What you need to do: Rewrite every item with "icon" swapped for "button" and everything else left as it is. Omit the pictures from your answer.

(Item position entries)

>> START

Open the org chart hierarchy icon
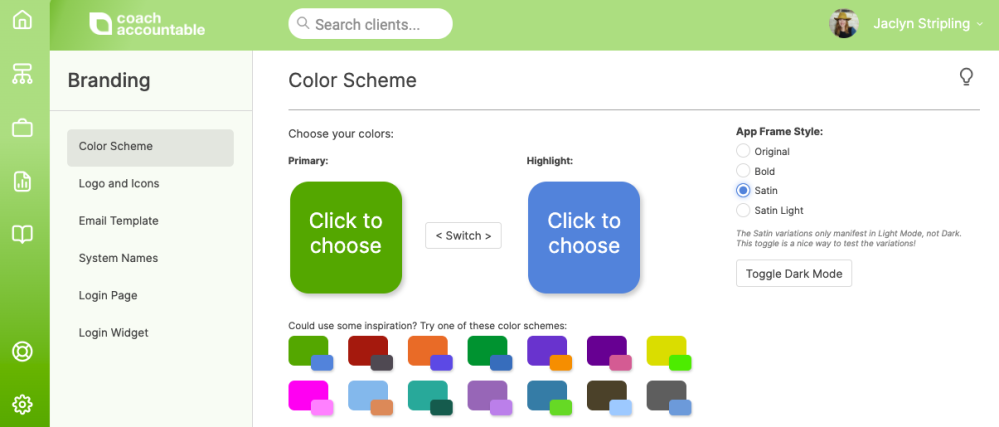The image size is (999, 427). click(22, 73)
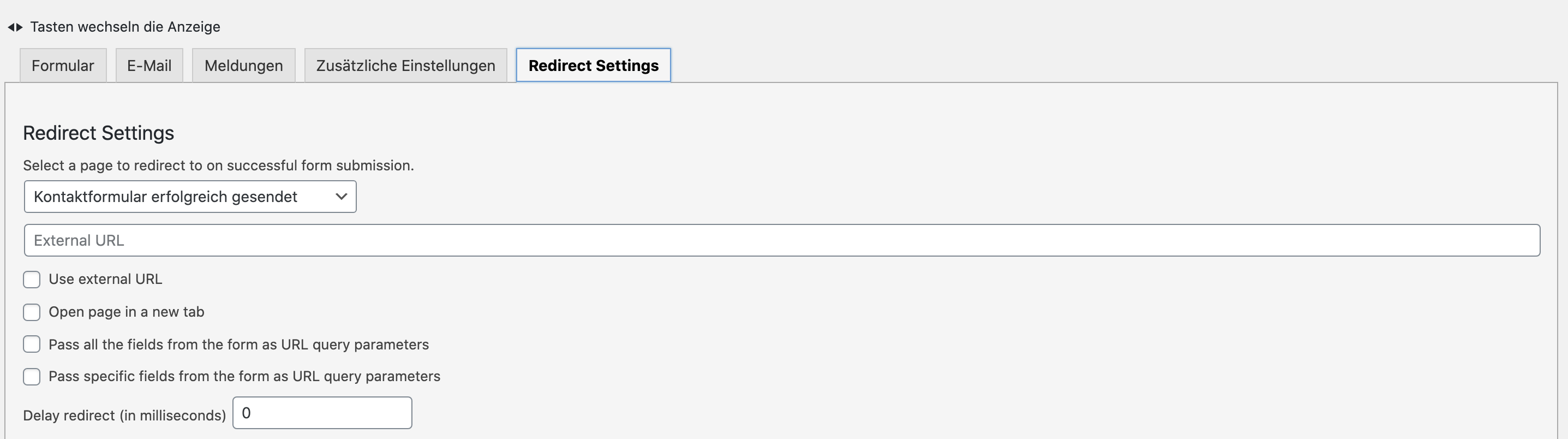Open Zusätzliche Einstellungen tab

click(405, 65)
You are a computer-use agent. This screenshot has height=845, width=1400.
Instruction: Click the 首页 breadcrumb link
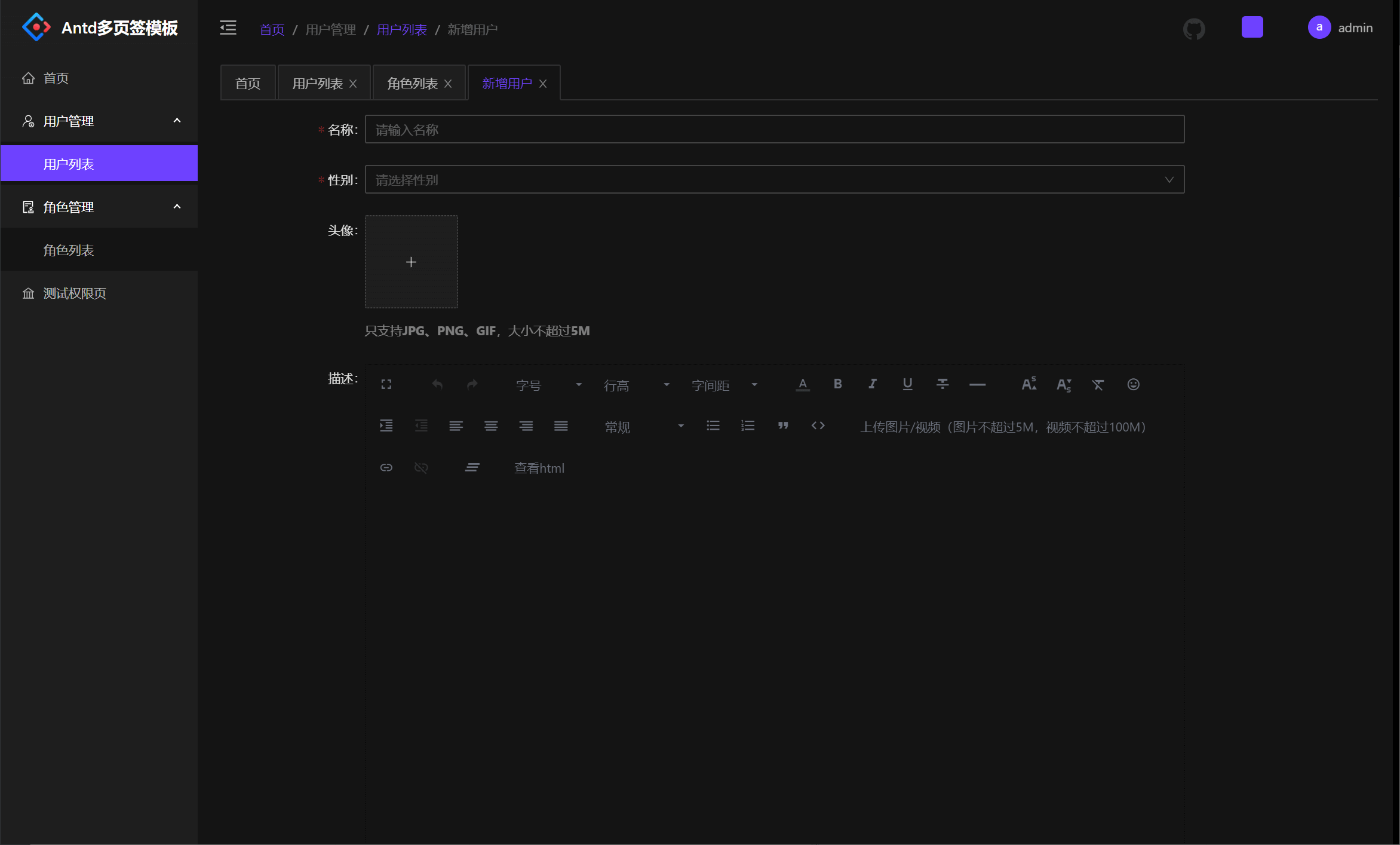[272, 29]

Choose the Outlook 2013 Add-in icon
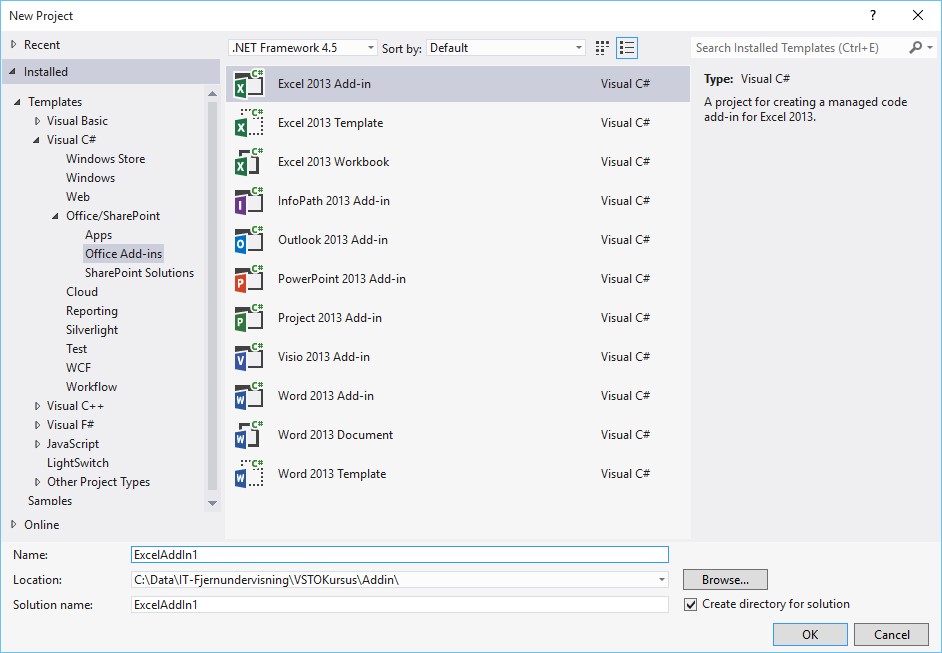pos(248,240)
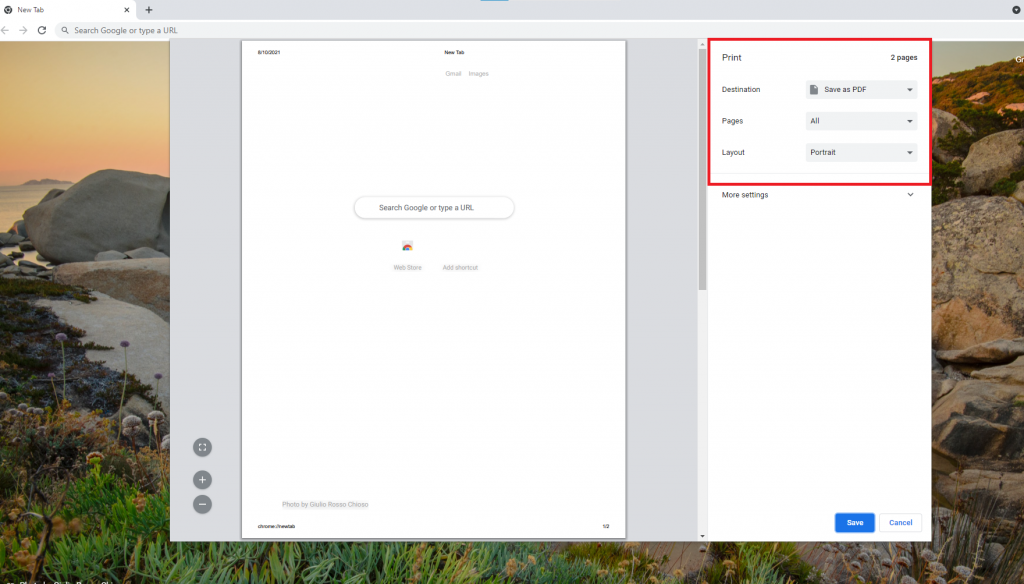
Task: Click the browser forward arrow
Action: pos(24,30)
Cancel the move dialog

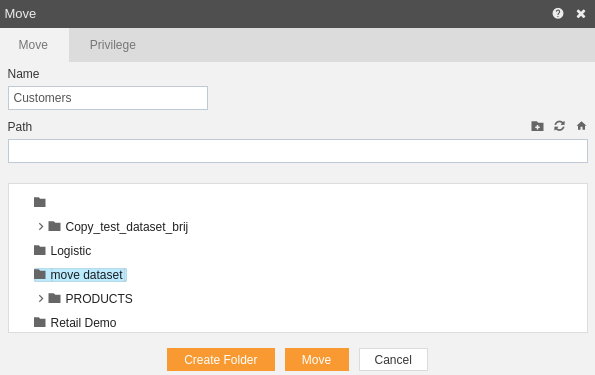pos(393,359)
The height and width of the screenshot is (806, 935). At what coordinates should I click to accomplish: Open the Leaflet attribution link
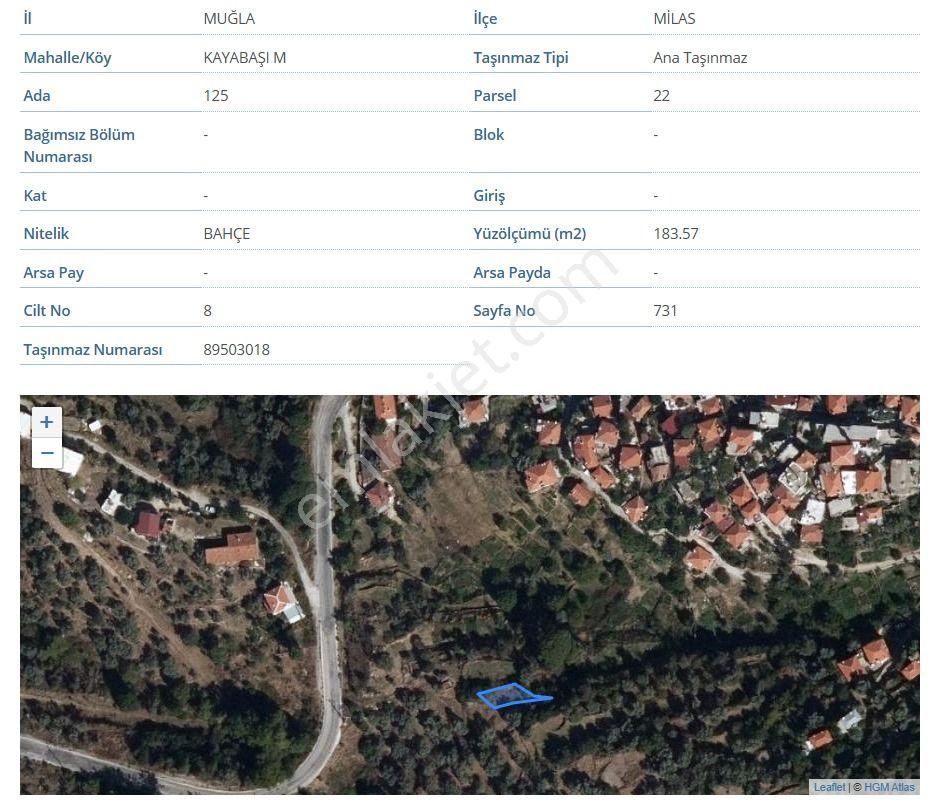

>> END

Exercise solution:
Open the org chart hierarchy button
The image size is (999, 427). click(22, 73)
Open Zusätzliche Einstellungen tab

click(405, 65)
You are a computer-use agent. This screenshot has height=845, width=1400.
Instruction: Click the 首页 breadcrumb link
[272, 29]

Choose the Outlook 2013 Add-in button
pos(248,240)
Task: Click the browser forward arrow
Action: pos(24,30)
Cancel the move dialog

pos(393,359)
The height and width of the screenshot is (806, 935). At what coordinates should I click to accomplish: Open the Leaflet attribution link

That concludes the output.